:: Selected excerpt
ECPAT’s mission is to end the sexual exploitation and abuse of children around the world, however, this cannot happen without achieving gender equality and fighting for the rights of women and girls worldwide. As noted in the UN Study on Violence against Children :
“Virtually all forms of violence are linked to entrenched gender roles and inequalities, and the violation of the rights of children is closely linked to the status of women.”
From child, early and forced marriages to child trafficking, the sexual exploitation and abuse of children is also rooted in gender and power imbalances and rigid societal norms. To effectively tackle the issue of child sexual exploitation, it is essential to recognise the harmful effects that this imbalance of power can have on vulnerable members of society – often women and children. Read ECPAT story on power imbalances and the issue of sexual violence against girls as an act of power.
“Power imbalances resulting from gender inequalities have harmful consequences on the lives of children, especially on girls and young women. We must protect children and ensure that they can grow up safe from any form of child sexual exploitation. For this reason, we need Gender Equality now!”
Regional Coordinator for South Asia
Gender equality is a fundamental human right! It is one of the United Nations Sustainable Development Goals to be achieved by 2030 ! Yet around the world, hundreds of millions of girls and women are subjected to harmful gender norms and discrimination that often result in unequal opportunities, power imbalances, and exposure to violence .
While the road to achieving gender equality remains challenging, 2021 saw some great victories for women and girls’ rights – more countries committed to banning child marriages, and more women took up leadership positions around the world.
The World Health Organization estimated that around 736 million women and girls – nearly one in three – have been subjected to violence at least once in their lives . Sadly, the COVID-19 pandemic has intensified already existing inequalities for women and girls. According to the World Economic Forum, the pandemic has set back gender equality by more than 30 years .
ECPAT and our members across the world are committed to working together to end the sexual exploitation of children, through systematic and social changes. It isn’t enough to denounce these issues, we work with those in positions of power to challenge these damaging gender norms and work to protect children who have been subjected to harmful gender-based crimes such as child sexual exploitation, child abuse, child trafficking, child early and forced marriages, and female genital mutilation. Listen to our podcast on protecting girls’ rights in Asia and Africa.
Adopting a survivor-centred approach is at the forefront of ECPAT’s initiatives. We believe that all children and adult survivors of child sexual abuse and exploitation should feel empowered in speaking up, sharing their stories, with the understanding that their voices matter. We have a shared responsibility to ensure that children feel included and empowered in the conversation and legislative changes, and that changes are being made with their perspectives taken into high account.
“I thought I have been through the worst but today I have learned that many other women went through the same or even worse situations. I don’t feel alone anymore.”
::::
▸ Explore the material:
1. From the ECPAT page on gender equality, reproduce the passage that begins at the words "The World Health" and stops after the words "than 30 years .".
2. On the ECPAT page on gender equality, how far does the World Economic Forum say the COVID-19 pandemic has set back gender equality?
3. List every harmful gender-based crime that the ECPAT page on gender equality names as one it works to protect children from.
:: Data under study
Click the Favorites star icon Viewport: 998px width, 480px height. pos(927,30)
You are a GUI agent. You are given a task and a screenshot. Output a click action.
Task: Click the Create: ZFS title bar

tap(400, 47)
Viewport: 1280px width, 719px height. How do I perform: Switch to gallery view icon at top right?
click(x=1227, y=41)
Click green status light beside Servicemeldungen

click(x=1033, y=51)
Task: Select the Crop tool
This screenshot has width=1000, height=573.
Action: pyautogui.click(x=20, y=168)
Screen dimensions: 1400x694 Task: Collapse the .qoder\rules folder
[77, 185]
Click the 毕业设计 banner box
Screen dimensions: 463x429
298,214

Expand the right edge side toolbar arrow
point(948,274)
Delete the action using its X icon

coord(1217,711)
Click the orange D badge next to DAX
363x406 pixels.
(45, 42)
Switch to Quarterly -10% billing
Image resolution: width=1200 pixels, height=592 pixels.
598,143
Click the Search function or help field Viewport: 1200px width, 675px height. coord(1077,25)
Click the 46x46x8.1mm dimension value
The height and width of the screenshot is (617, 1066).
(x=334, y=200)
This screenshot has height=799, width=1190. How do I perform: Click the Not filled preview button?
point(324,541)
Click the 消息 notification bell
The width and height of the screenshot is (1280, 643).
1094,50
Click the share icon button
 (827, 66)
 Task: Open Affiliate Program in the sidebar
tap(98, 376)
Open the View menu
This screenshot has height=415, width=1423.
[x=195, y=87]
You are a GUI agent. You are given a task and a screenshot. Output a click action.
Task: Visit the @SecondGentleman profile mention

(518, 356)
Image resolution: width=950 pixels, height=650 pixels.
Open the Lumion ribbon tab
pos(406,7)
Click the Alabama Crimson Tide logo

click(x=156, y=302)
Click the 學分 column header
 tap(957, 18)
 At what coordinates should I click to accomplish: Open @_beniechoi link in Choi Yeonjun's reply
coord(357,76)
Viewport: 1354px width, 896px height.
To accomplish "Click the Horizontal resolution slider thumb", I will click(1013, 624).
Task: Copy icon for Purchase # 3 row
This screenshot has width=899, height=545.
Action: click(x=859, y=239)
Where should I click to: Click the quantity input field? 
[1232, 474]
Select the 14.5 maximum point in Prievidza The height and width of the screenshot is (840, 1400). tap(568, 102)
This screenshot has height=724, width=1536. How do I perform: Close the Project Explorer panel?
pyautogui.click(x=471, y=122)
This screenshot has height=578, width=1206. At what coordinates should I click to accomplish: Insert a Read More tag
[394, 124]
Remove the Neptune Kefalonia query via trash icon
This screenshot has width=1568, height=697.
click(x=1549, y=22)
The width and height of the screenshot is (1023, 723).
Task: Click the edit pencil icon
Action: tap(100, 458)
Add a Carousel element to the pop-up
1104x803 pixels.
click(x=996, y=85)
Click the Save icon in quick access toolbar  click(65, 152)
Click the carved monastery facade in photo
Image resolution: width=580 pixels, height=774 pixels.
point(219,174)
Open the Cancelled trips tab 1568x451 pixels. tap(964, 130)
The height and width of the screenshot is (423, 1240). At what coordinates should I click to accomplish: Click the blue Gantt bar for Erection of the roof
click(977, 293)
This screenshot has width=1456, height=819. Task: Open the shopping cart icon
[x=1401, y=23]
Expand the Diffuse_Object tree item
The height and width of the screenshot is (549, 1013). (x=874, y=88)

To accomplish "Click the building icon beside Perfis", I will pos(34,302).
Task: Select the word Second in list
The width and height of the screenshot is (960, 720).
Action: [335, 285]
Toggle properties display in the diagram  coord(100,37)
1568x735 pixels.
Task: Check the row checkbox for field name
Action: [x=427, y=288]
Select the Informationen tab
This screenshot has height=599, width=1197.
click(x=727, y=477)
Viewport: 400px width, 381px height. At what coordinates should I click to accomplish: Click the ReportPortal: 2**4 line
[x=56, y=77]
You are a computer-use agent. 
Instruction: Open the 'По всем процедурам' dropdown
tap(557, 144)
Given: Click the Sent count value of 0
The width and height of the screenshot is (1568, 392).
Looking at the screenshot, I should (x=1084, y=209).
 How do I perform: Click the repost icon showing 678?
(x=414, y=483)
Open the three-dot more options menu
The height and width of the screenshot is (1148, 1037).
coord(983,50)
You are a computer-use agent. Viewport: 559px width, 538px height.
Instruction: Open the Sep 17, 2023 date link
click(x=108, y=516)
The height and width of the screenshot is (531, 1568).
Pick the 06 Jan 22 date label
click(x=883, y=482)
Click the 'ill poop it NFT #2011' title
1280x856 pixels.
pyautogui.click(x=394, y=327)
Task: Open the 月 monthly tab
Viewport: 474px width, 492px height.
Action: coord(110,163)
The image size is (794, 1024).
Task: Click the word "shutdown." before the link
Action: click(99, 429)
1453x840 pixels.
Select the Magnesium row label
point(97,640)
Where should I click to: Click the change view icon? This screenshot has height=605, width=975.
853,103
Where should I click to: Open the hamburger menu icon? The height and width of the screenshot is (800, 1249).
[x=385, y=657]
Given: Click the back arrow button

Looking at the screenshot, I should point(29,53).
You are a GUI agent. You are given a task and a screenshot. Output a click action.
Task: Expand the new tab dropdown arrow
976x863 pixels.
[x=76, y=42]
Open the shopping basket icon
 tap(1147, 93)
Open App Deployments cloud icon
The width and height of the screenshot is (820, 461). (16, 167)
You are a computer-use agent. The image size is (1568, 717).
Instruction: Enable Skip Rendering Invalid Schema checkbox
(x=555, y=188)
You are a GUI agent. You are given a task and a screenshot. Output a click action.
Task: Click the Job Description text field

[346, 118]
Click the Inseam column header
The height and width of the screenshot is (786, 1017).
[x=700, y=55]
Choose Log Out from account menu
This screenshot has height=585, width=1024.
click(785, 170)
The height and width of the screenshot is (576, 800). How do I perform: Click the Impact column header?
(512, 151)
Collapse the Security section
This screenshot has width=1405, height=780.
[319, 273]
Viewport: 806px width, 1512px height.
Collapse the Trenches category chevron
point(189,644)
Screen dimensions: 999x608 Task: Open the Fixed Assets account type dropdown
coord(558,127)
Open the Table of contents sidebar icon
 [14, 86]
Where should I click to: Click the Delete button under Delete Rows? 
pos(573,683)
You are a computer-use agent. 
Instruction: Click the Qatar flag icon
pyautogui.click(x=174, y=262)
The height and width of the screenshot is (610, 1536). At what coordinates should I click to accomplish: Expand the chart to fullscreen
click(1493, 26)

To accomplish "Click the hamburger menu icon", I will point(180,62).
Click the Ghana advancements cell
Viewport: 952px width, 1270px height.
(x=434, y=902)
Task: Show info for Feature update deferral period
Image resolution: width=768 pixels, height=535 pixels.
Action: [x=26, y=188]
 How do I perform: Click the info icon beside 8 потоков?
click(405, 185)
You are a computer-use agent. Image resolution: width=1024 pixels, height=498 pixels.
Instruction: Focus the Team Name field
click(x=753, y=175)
::::
▸ Written answers:
1.
The World Health Organization estimated that around 736 million women and girls – nearly one in three – have been subjected to violence at least once in their lives . Sadly, the COVID-19 pandemic has intensified already existing inequalities for women and girls. According to the World Economic Forum, the pandemic has set back gender equality by more than 30 years .

2. By more than 30 years.

3. Child sexual exploitation, child abuse, child trafficking, child early and forced marriages, and female genital mutilation.